Und die Rede zeigte Wirkung. Nicht nur bei Curry selbst, der noch nach Anmerkungen fragte. Vocal-Leader Draymond Green schrie daraufhin: „Genug gesagt, Champ! Niemand hat mehr etwas! Das ist es. Was kann man noch sagen?“
Wiggins, Green und Poole beeindruckt
Auch die anderen Teamkollegen waren tief beeindruckt. „Es hat mich geschüttelt“, sagte Andrew Wiggins. „Nr. 30 (Rückennummer von Curry; Anm. d. Red.), ist anders, Mann.“
Auch der zuletzt unglücklich wirkende Jordan Poole hatte nichts als Bewunderung für Curry übrig: „Er hat den gleichen Vorteil wie alle anderen Großen. Mamba-Mentalität, all das Zeug. Steph hat das alles. Das ist es, was ihn so besonders macht. Vielleicht ist seine Herangehensweise ein bisschen anders als die der anderen Jungs, aber wir wissen, dass er ein Killer ist. Jeder auf der Welt weiß, dass er ein Killer ist.“
Nach der Rede von Superstar Curry übernahm dann auch der Leitwolf des Teams, Draymond Green, nochmal das Wort.

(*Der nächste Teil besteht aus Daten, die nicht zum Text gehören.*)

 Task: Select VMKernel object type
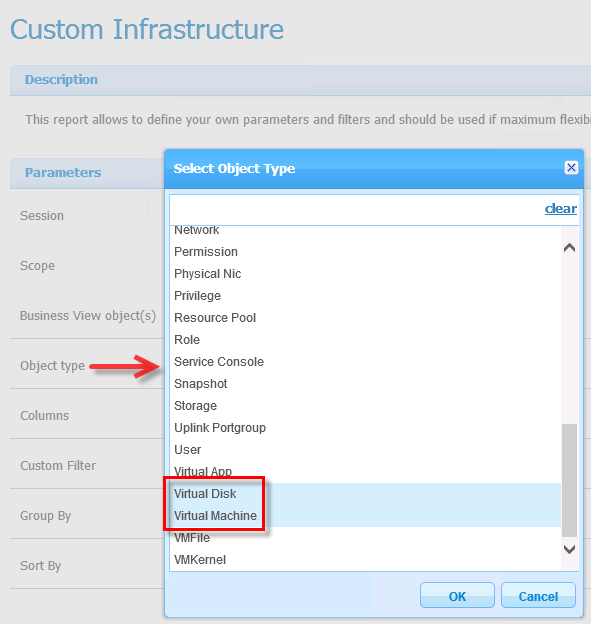coord(365,560)
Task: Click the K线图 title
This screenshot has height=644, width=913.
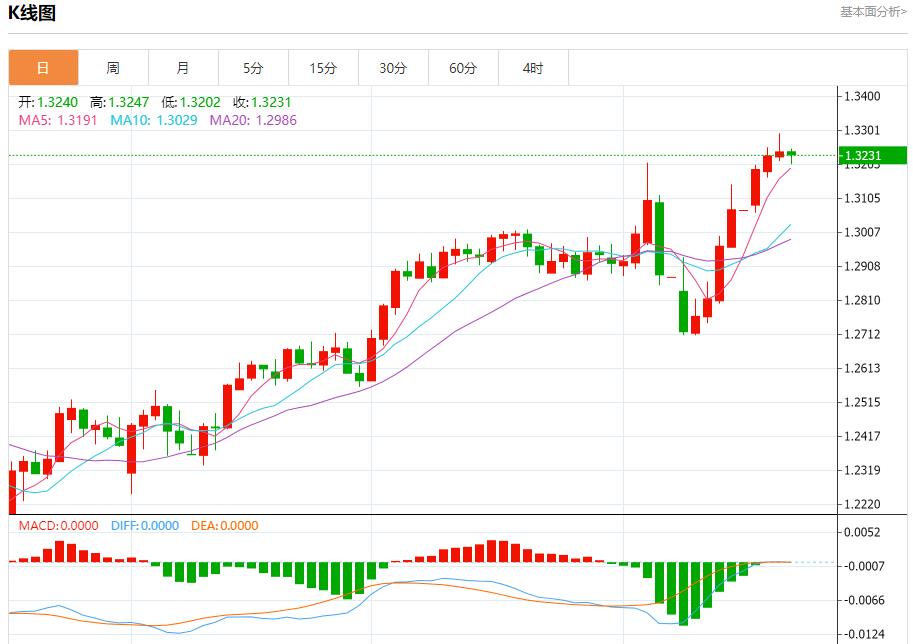Action: (x=32, y=13)
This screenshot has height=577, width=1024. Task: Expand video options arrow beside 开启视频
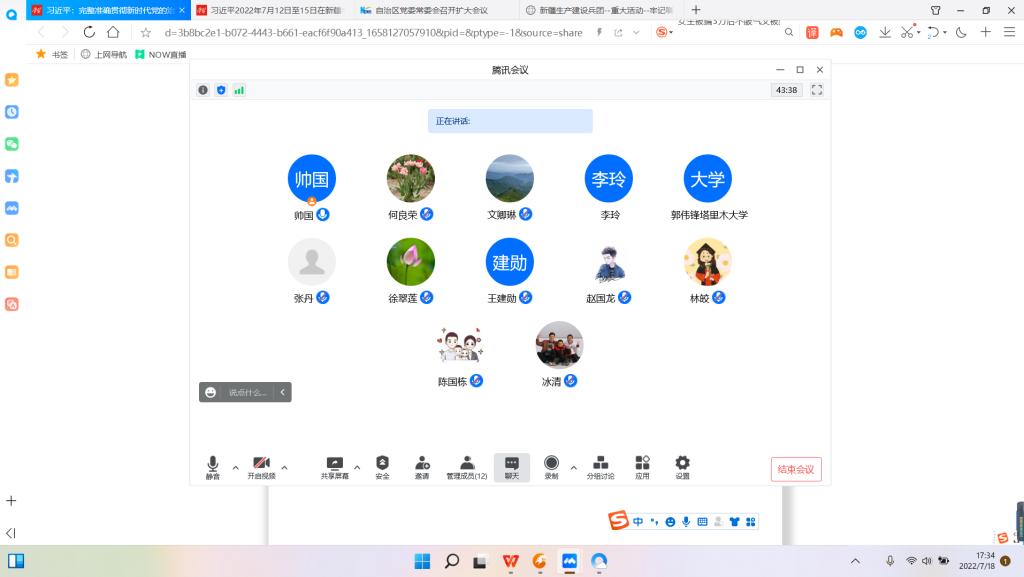click(x=284, y=467)
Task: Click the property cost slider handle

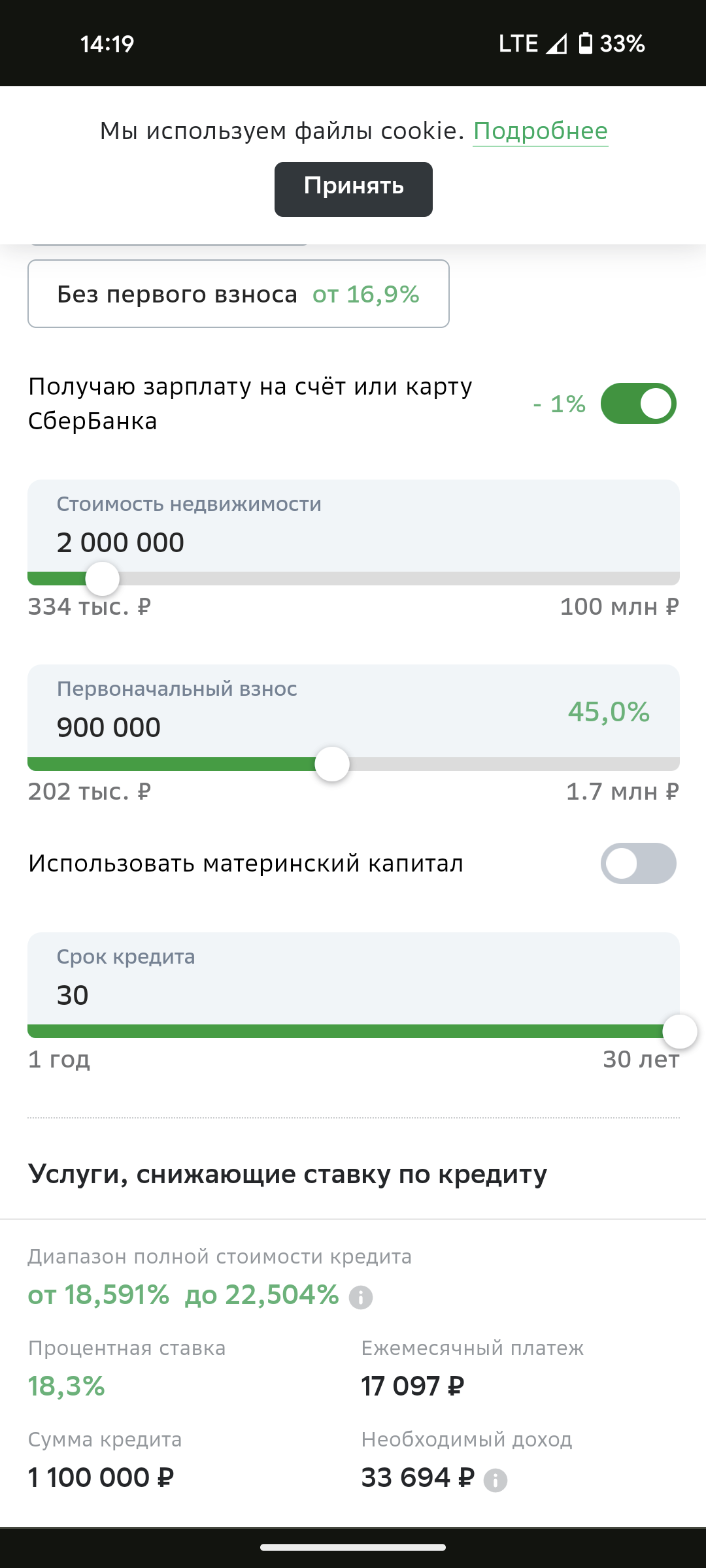Action: 103,579
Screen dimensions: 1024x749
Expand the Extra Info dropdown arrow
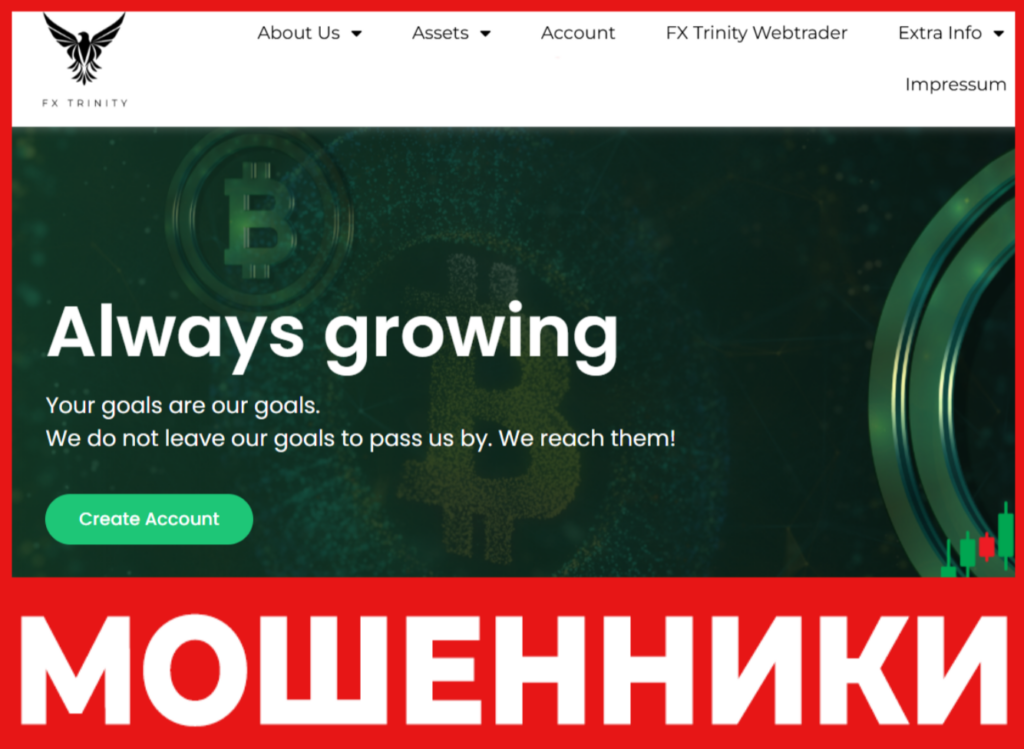click(x=999, y=34)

Er pflichtet Curry bei und nahm seine Kollegen in die Pflicht: „Du bist in einem Bereich, in dem du entweder einknicken oder dich erheben kannst. Sobald er das getan hat, hast du keine andere Wahl als dich zu erheben. Er hat jeden verdammt noch mal eingespannt.“
Zeitgleich startet er noch einen eigenen Appell: „Wenn du in diesen Bus steigst, verpflichtest du dich gegenüber diesem Team. Egal, ob du null Minuten oder 40 Minuten spielst. Ihr verpflichtet euch, alles zu tun, was nötig ist. Bereitet euren Geist und euren Körper auf diese Chance vor, die wir haben. Wir haben uns neulich blamiert. So gehen wir nie wieder raus.“
Das Team hörte auf die beiden Leader und ging energiegeladen raus. „Er ist dieser Typ“, sagte Gary Payton II nach dem Spiel, „wenn er spricht, sollten alle zuhören. Denn Curry ist normalerweise ruhig und lässt sein Spiel für sich selbst sprechen. Aber er musste sagen, was er zu sagen hatte, weil er wusste, was für eine Stimmung das war … und ich glaube nicht, dass er dieses Spiel aufgeben wollte. Also führte er und wir folgten ihm.“
Nach seiner emotionalen Rede ließ Curry dann auch noch spektakuläre Taten folgen. Mit 50 Punkten auf dem Parkett lieferte er einen Rekord für ein entscheidendes Spiel 7!